⟨

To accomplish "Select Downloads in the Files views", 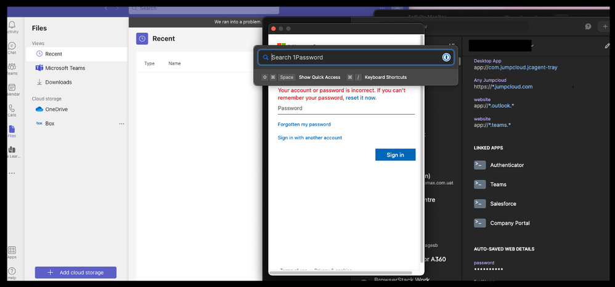I will coord(58,82).
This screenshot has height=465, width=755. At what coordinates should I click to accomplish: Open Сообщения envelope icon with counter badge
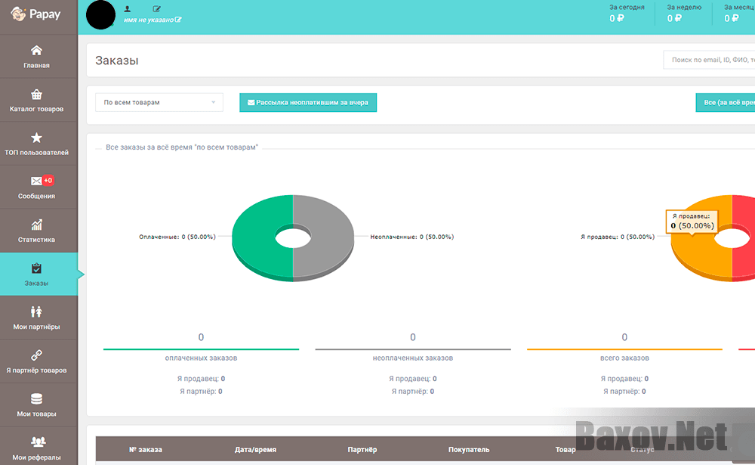37,181
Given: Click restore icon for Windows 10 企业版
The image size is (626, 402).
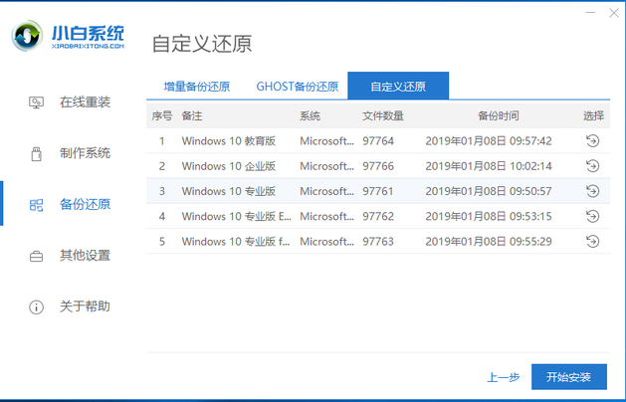Looking at the screenshot, I should 592,166.
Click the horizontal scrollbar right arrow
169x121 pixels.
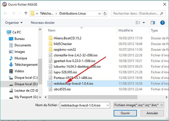point(166,97)
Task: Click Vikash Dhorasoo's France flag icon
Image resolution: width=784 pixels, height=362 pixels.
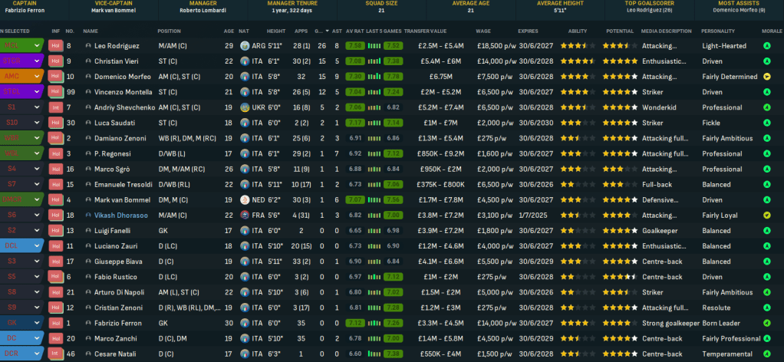Action: (x=245, y=215)
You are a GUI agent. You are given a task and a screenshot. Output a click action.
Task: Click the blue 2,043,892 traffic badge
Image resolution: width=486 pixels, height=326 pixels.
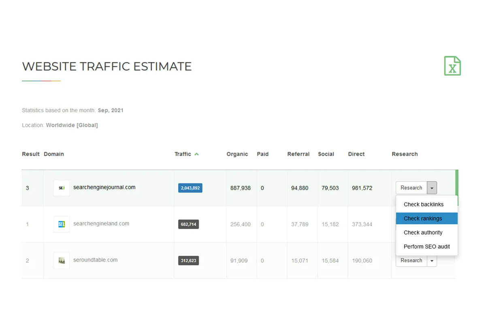pos(190,188)

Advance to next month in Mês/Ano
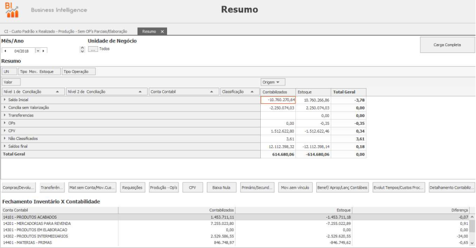(44, 51)
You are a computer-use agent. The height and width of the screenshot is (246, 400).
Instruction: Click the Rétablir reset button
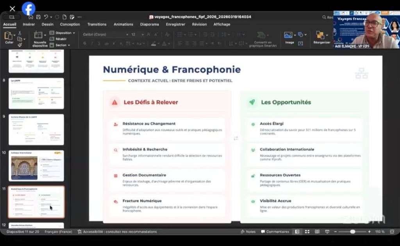(x=61, y=39)
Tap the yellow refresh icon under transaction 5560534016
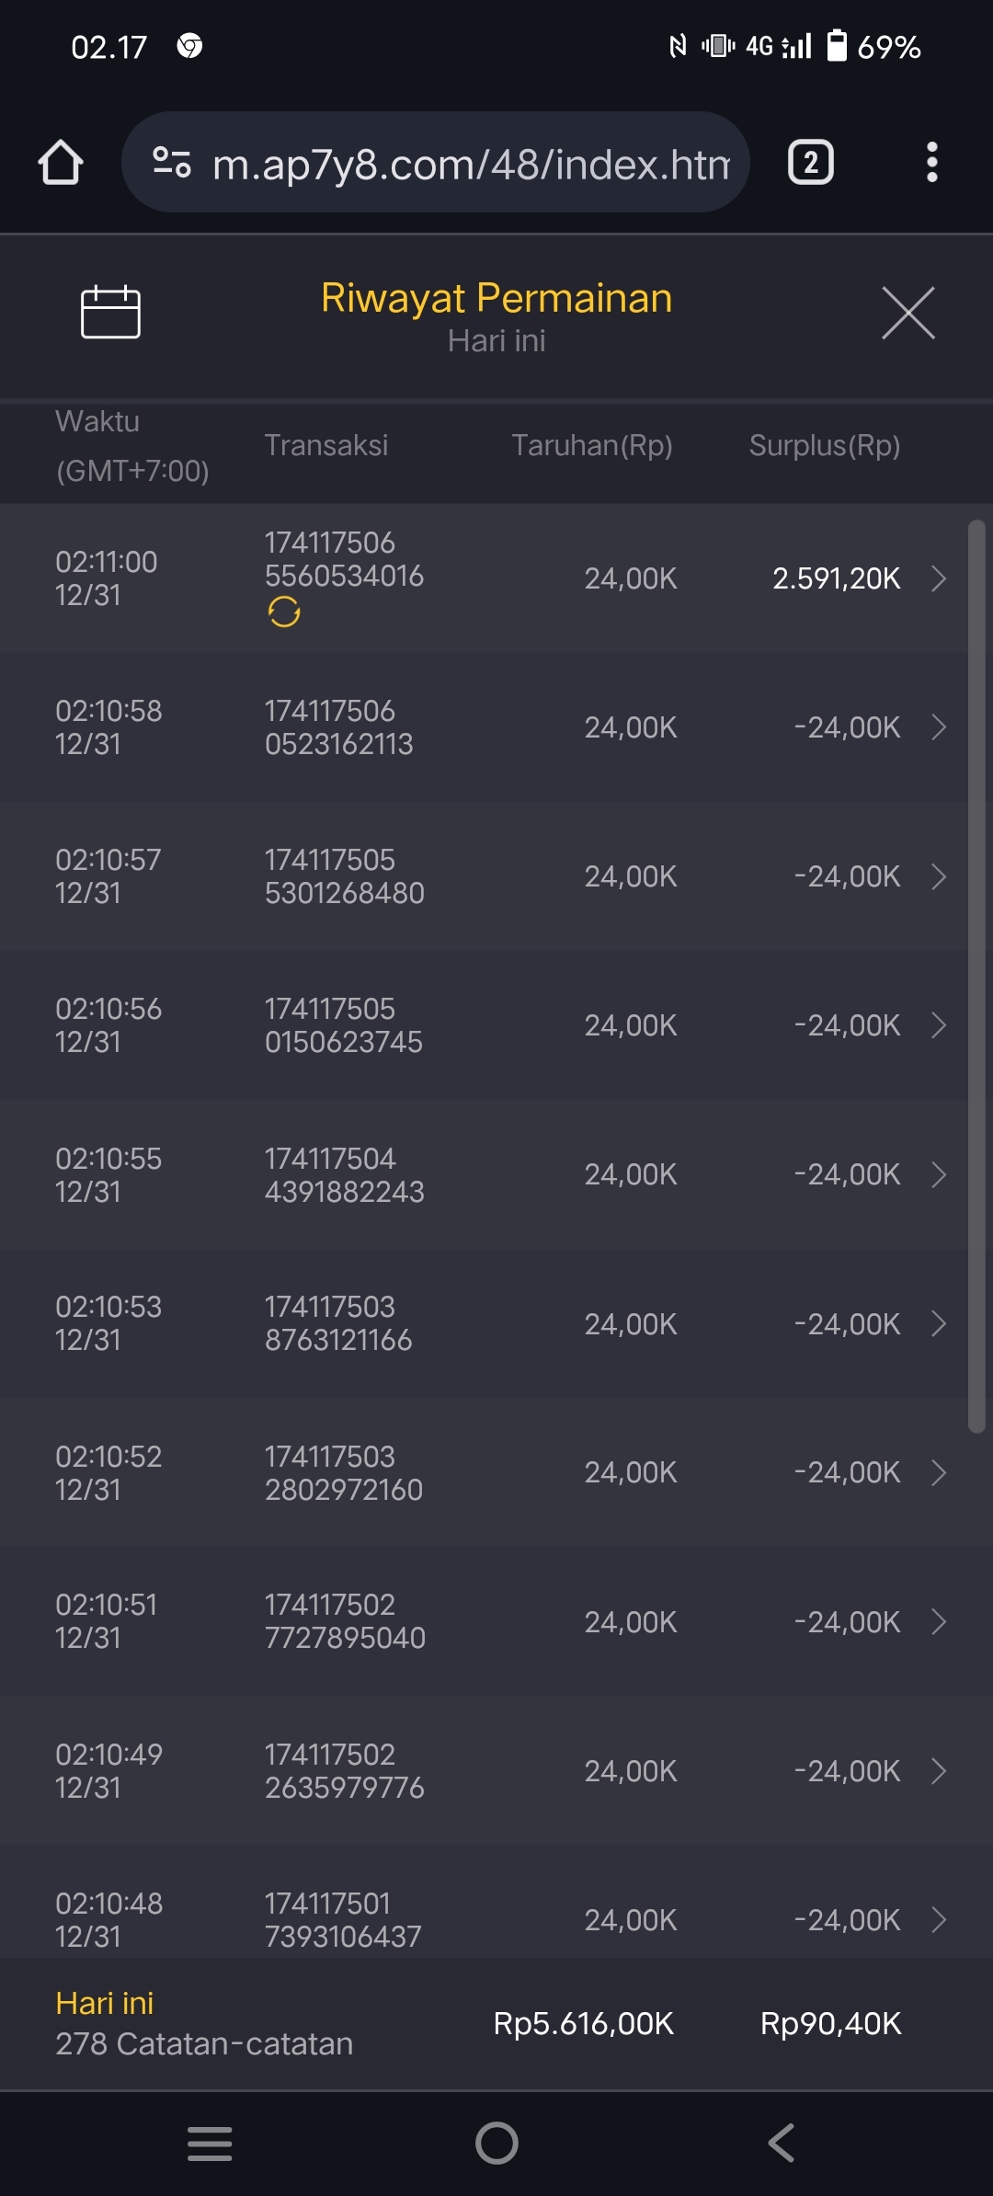Image resolution: width=993 pixels, height=2196 pixels. pos(284,612)
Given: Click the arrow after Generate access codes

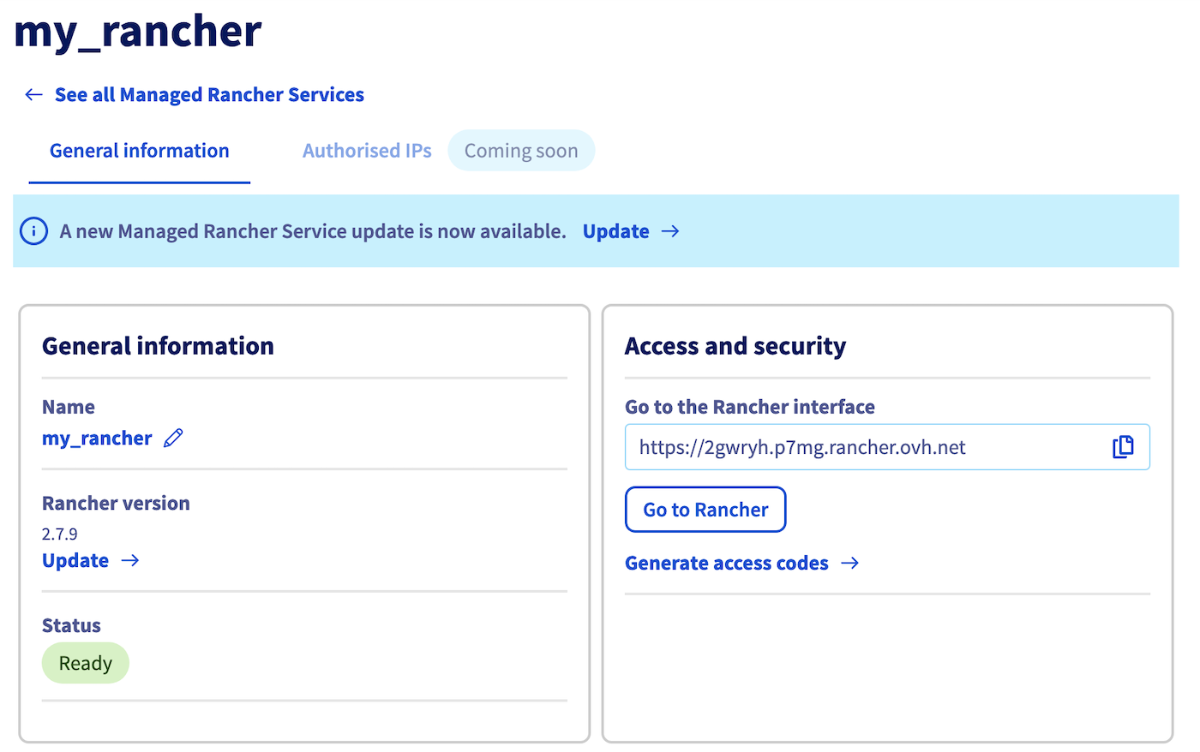Looking at the screenshot, I should (x=849, y=563).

⟩

When you reach the line containing "Task: Click Vikash" in the entries above, begin restating word for word, and stop once the line containing "Task: Click the blue 2,043,892 traffic badge" has been given. Omit the pictures.

FINAL ANSWER –
Task: Click Vikash Dhorasoo's France flag icon
Image resolution: width=784 pixels, height=362 pixels.
Action: (x=245, y=215)
You are a GUI agent. You are given a task and a screenshot. Output a click action.
Task: Click the blue 2,043,892 traffic badge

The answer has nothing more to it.